Blog de Dolors Colom Masfret. Plusesmas.com

Directora Científica del Master Universitario de Trabajo Social Sanitario. Estudios de Ciencias de la Salud. Universitat Oberta de Catalunya (UOC). Profesora asociada del Grado de Trabajo Social. Universidad de Barcelona (UB). Directora de la revista Agathos, atención sociosanitaria y bienestar.

De las tormentas de ideas, a las tormentas de preocupaciones

viernes, 29 de septiembre de 2017

Hace poco tomando un café en una terraza de bar de Barcelona, mientras hacía tiempo, escuché a dos señoras conversar sobre el desarrollo de los acontecimientos en Catalunya. Primero la conversación giró sobre el ataque terrorista pero enseguida pasó al tema estrella estos días: el referéndum, legal o ilegal, según la voz y el color del cristal con que se mire. Por el desarrollo de la conversación era incapaz de descifrar su posición. Cuando estoy sola en espacios con gente alrededor, suelo dejarme atrapar por sus conversaciones ajenas. Son momentos ciertos, algo que está ocurriendo de verdad, no son apaños, ni un tráiler de película para manipular. Me declaro curiosa de las escenas callejeras sobre todo cuando los contenidos se nutren de la espontaneidad de quienes se saben libres y sin ataduras.

Para ellas el «referéndum» era claramente ilegal porque no cumplía con las garantías mínimas que se esperan en un acto de esta trascendencia, al menos en la Europa democrática de la cual formamos parte, esa Europa que se ha construido sobre unos principios y valores. Sacaron a relucir las escenas en el Parlament que, a primeros de setiembre, todo el mundo pudo ver y, una mayoría, salvo quienes las forjaron, sintió pena y vergüenza, incluso cierta incredulidad. La conversación siguió con las detenciones de altos cargos y el destrozo de coches de la Guardia Civil, hecho que también avergonzó a muchos. Una de ellas zanjo «Que hagan lo que quieran y nos dejen a la gente tranquila que ya pasamos lo nuestro de pequeñas. Éstos lo han tenido todo y se piensan que se construye a la misma velocidad que se destruye». La otra asentía con la cabeza y la conversación se debatía entre argumentos para permitir el referéndum» y, para impedirlo.
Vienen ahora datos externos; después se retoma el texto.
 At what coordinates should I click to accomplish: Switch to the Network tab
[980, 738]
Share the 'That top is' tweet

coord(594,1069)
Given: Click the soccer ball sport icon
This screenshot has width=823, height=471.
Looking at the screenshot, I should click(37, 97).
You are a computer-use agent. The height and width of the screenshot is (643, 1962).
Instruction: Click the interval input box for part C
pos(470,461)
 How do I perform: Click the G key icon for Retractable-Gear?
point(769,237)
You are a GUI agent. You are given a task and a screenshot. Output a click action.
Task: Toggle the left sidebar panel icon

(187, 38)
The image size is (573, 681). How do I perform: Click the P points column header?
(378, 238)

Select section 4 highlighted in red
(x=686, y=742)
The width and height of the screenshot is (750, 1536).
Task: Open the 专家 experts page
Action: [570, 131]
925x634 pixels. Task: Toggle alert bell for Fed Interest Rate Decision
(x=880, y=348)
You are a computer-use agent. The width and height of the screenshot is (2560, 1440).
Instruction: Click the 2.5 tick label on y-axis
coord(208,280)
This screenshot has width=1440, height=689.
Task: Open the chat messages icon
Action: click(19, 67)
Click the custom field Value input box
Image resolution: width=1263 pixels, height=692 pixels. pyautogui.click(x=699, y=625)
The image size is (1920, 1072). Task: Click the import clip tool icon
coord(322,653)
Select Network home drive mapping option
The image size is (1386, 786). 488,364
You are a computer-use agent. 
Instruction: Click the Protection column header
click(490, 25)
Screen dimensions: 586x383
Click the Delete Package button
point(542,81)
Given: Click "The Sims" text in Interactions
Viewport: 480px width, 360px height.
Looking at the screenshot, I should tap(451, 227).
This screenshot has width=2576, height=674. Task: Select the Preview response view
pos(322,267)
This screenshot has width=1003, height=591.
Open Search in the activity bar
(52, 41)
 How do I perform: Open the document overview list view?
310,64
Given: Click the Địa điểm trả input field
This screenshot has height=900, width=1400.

El intercambio de razones y reflexiones se fue dando pausadamente entre sorbo y sorbo de sus bebidas sin alcohol, entre silencio y silencio, hasta que llegó una tercera que se excusó acaloradamente por llegar tarde: «me sabe mal llegar tarde, sabéis que casi siempre soy la primera, pero unos energúmenos han cortado la calle y he tenido que dar una vuelta de mil demonios. He estado a punto cancelar el encuentro». La más joven de las que estaban antes le espetó sin tomarse un segundo: «Oye no te quejes, son de los tuyos, ¿no era lo que querías? Pues ve acostumbrándote. Y espera... esto es solo el principio, estáis liberando a Pandora».

A partir de este momento la calma desapareció, la educación se dejó a un lado y los reproches personales se empezaron a mezclar con los reproches a los políticos que ellas clasificaban entre «los tuyos», «los míos», «los de ésta». Aquella conversación inicial en la que primaban los argumentos, las reflexiones sin más pretensión que la de conversar, se había visto suplantada por una discusión que aumentaba el tono agrio y la contundencia de las palabras que salían de sus bocas como dardos buscando la diana.

Las tres señoras rondaban los ochenta años. Se las veía activas, puestas en el mundo. Pensé que la escena era un regalo de realidad, aquello que se da de repente. Pero llegaba mediatizada por las actitudes, acciones, mensajes de los políticos en este caso, quienes ensimismados olvidan su influencia en el vivir diario. Así, un plácido aperitivo de media mañana se vio salpicado por el esperpento político que no da tregua. Hay que leer a Plutarco, sin duda. Él ya habló de este presente y de los que vendrán, no como futurólogo, como gran conocedor de la especie humana.